STUDY MATERIAL -

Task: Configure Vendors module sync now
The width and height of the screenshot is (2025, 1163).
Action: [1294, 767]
* * *
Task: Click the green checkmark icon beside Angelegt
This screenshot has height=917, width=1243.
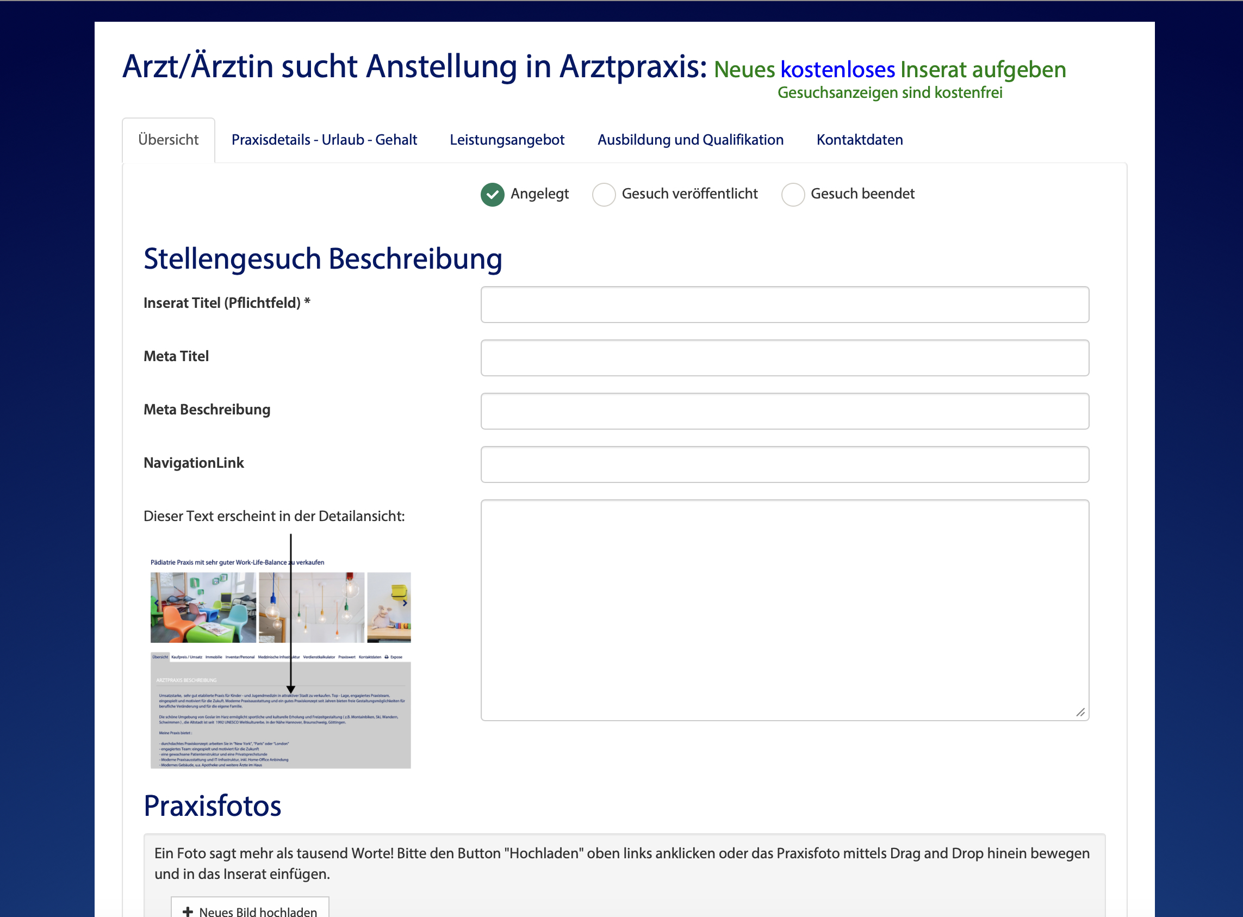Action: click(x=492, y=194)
...
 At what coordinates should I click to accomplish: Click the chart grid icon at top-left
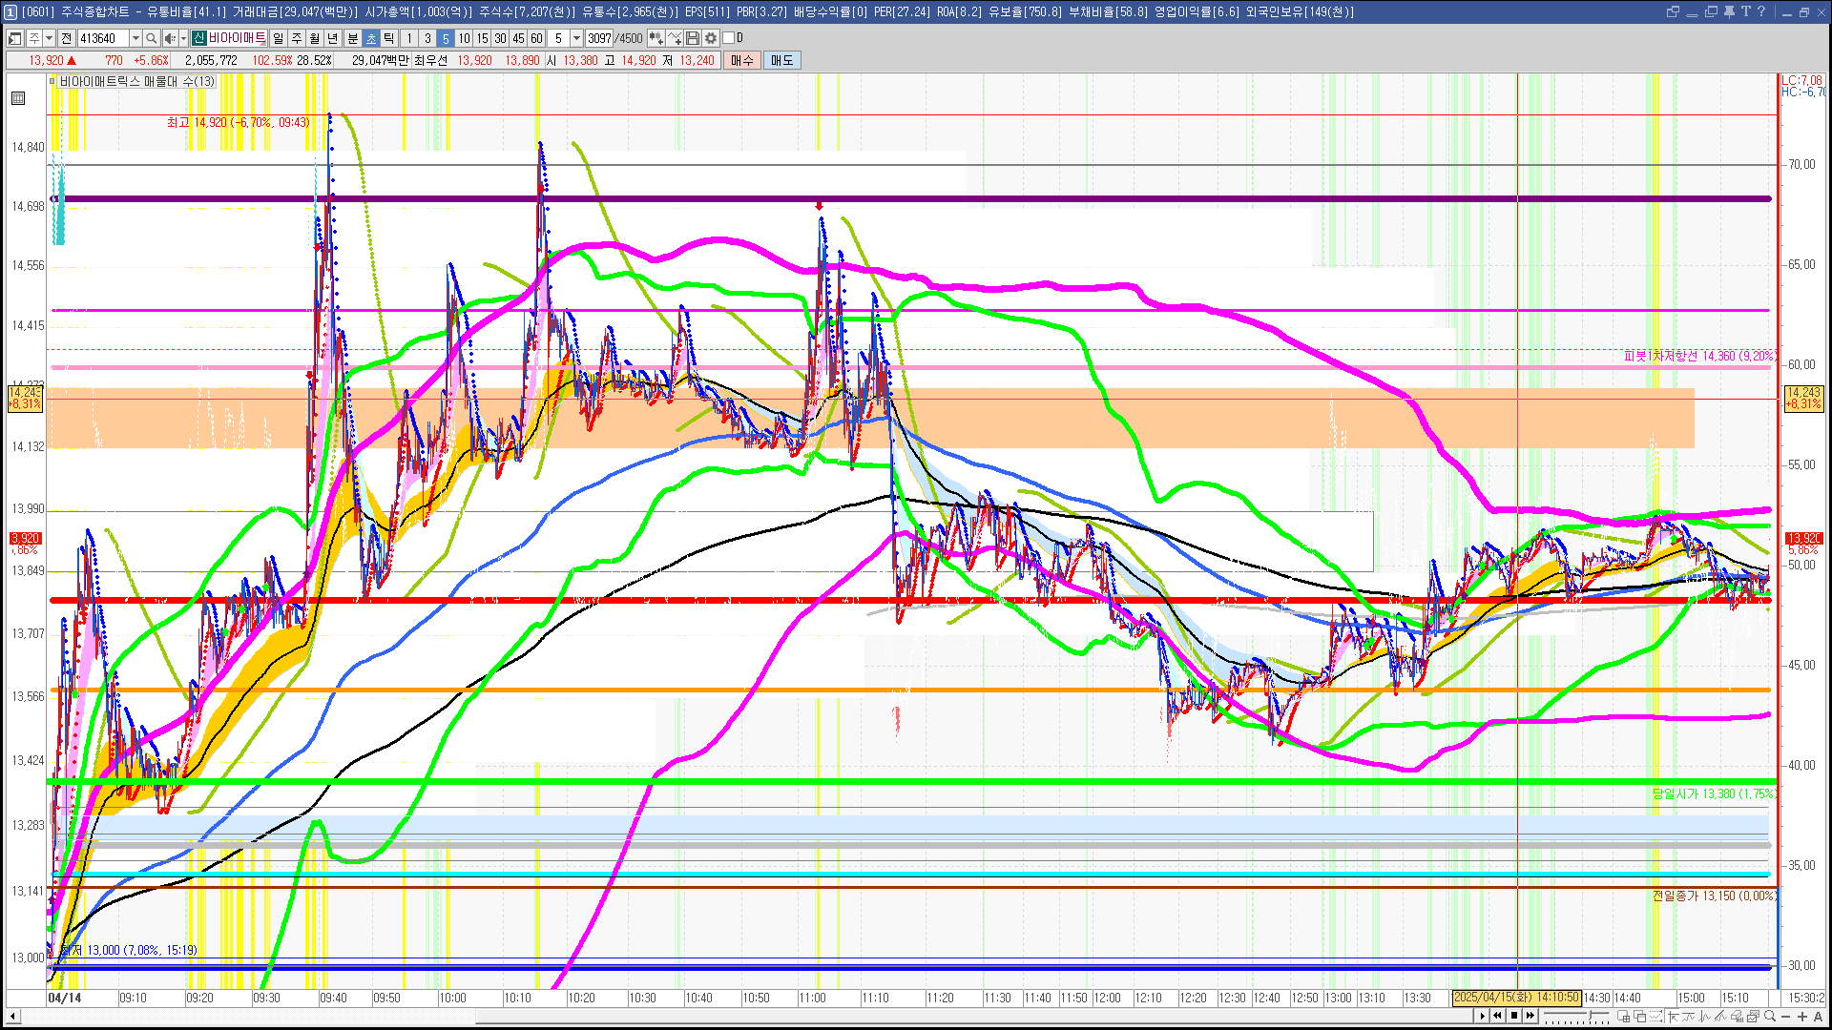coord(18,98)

WHAT YOU SHOULD DO - Write down how many lines in the data contain "Task". Add nothing else.

REPLY - 2